Material provided:
----
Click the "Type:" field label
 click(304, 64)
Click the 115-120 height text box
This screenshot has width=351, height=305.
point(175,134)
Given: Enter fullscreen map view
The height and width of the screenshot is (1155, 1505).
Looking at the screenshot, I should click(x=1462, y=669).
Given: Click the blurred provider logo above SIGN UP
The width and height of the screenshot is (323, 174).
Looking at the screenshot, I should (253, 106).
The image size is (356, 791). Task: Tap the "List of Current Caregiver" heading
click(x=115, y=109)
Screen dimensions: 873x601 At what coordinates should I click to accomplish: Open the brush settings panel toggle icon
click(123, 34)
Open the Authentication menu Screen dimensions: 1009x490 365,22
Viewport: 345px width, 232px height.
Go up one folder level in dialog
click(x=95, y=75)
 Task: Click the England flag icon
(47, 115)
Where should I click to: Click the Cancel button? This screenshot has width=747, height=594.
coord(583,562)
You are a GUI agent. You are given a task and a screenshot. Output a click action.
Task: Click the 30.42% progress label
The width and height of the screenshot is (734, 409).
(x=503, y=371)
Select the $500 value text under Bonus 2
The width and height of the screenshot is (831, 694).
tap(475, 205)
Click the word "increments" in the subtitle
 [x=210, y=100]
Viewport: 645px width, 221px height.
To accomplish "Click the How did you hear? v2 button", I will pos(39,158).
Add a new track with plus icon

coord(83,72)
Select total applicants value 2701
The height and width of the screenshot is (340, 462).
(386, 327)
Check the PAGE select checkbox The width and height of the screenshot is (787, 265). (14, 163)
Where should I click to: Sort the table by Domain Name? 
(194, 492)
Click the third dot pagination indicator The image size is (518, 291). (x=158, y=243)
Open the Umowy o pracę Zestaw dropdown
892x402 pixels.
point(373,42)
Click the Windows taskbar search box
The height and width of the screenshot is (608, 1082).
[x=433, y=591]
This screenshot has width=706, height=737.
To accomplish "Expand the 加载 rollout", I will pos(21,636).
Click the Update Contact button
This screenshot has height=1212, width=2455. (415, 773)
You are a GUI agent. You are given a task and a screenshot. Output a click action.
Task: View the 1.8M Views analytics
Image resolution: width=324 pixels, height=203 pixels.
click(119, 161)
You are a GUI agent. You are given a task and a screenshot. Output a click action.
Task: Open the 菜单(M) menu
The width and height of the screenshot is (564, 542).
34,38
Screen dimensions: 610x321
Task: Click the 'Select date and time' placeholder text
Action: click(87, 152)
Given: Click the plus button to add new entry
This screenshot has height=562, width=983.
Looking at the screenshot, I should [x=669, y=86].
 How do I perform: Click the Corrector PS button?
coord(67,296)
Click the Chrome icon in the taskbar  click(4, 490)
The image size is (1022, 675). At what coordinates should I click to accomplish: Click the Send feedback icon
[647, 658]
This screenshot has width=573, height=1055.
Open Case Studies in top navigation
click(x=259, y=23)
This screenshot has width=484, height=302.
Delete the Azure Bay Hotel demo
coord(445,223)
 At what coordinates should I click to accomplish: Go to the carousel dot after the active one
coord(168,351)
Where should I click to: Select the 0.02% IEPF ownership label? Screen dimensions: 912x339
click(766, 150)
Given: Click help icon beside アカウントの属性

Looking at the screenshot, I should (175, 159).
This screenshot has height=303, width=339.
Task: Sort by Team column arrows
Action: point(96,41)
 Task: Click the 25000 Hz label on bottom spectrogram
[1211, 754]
----
Your objective: Return every line from the entries that holds the string "Viewport".

Exercise solution:
Viewport: 345px width, 232px height.
Viewport: 645px width, 221px height.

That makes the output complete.